### GIVEN INFORMATION
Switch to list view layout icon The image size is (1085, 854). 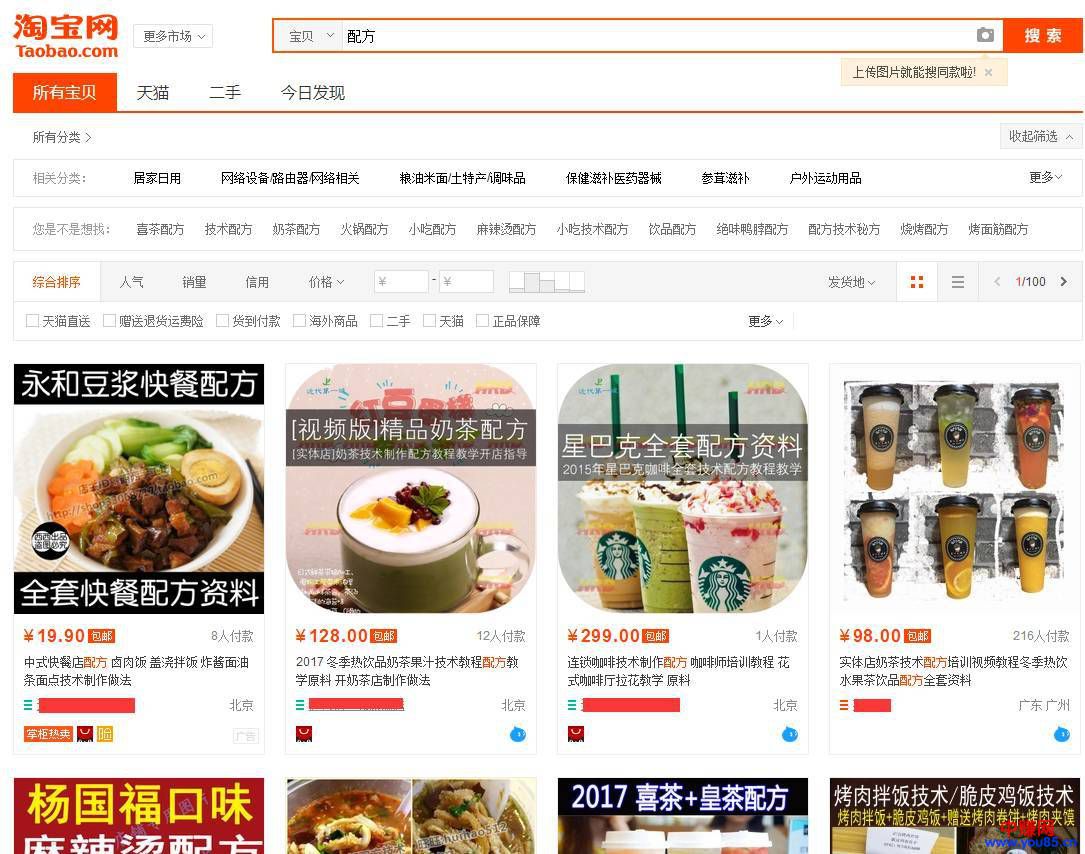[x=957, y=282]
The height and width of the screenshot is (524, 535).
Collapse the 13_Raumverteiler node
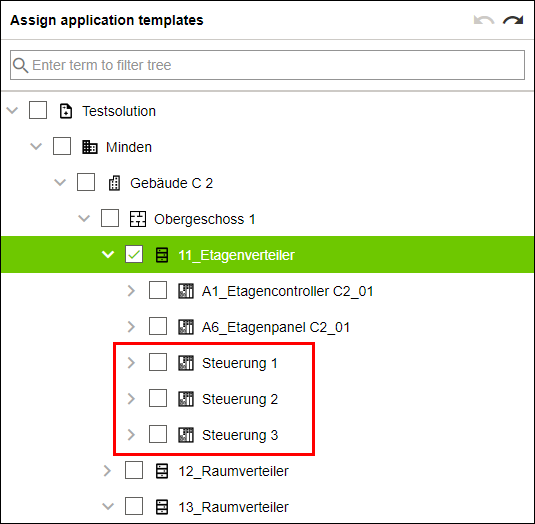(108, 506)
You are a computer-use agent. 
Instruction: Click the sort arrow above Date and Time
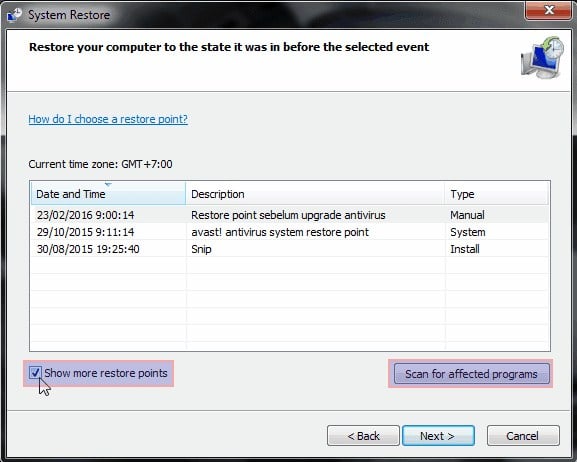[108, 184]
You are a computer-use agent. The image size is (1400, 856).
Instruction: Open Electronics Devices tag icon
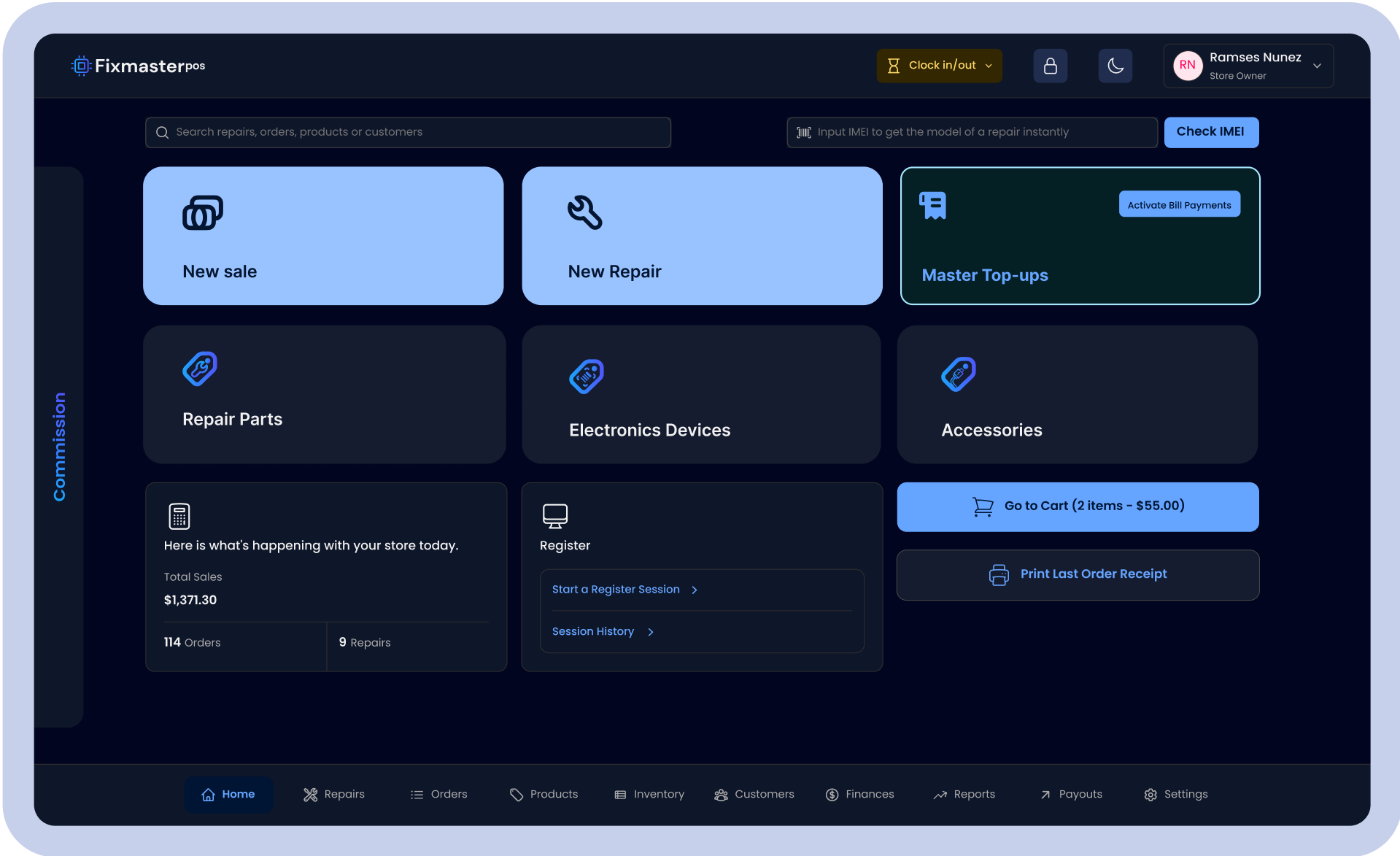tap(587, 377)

### GIVEN EXERCISE
Arrange the material from the line containing "You are a computer-use agent. The" through the end of the material as a JSON list of strings, one string per line, skipping blank lines and leaving out the pictures.

### EXPECTED ANSWER
[
  "You are a computer-use agent. The image size is (1400, 856).",
  "Instruction: Open Electronics Devices tag icon",
  "tap(587, 377)"
]